Ex-vice-presidente do Detran contesta punição, aponta nulidades no PAD e vai recorrer à Justiça
Notícias do Tocantins – A defesa do ex-vice-presidente do Departamento Estadual de Trânsito do Tocantins (Detran/TO), Jasson Quirino da Silva, contestou a punição que converteu sua exoneração a pedido em destituição de cargo comissionado e o deixou impedido de assumir nova função pública estadual por cinco anos.
Em nota divulgada nesta terça-feira (15), os advogados apontaram uma série de supostas nulidades no Processo Administrativo Disciplinar (PAD) e anunciaram que levarão o caso às esferas administrativa e judicial.
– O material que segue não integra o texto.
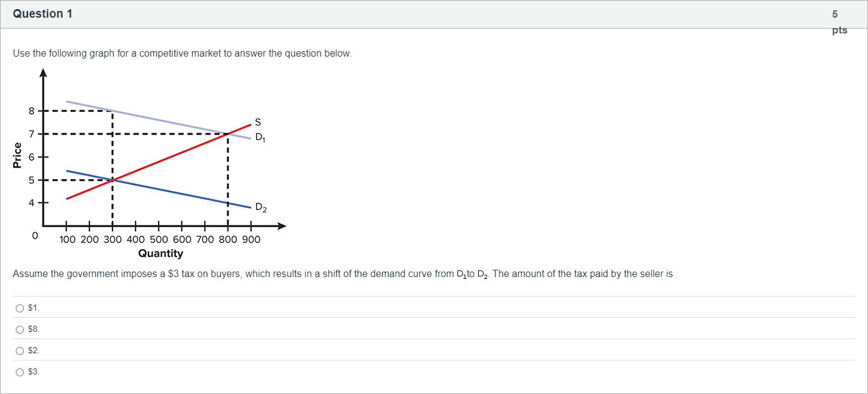
Task: Click the "Quantity" axis title
Action: click(x=161, y=253)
A manifestação foi encaminhada após o AF Notícias publicar que a sanção consta da Portaria de Julgamento Disciplinar nº 39/2026, assinada pelo secretário-chefe da Controladoria-Geral do Estado (CGE), Murilo Francisco Centeno. O ato foi publicado no Diário Oficial do Estado desta segunda-feira (14).
“A defesa de Jasson Quirino da Silva recebeu com estranheza a publicação da Portaria nº 39/2026 e informa que a decisão não é definitiva e será combatida nas esferas administrativa e judicial”, afirma a nota.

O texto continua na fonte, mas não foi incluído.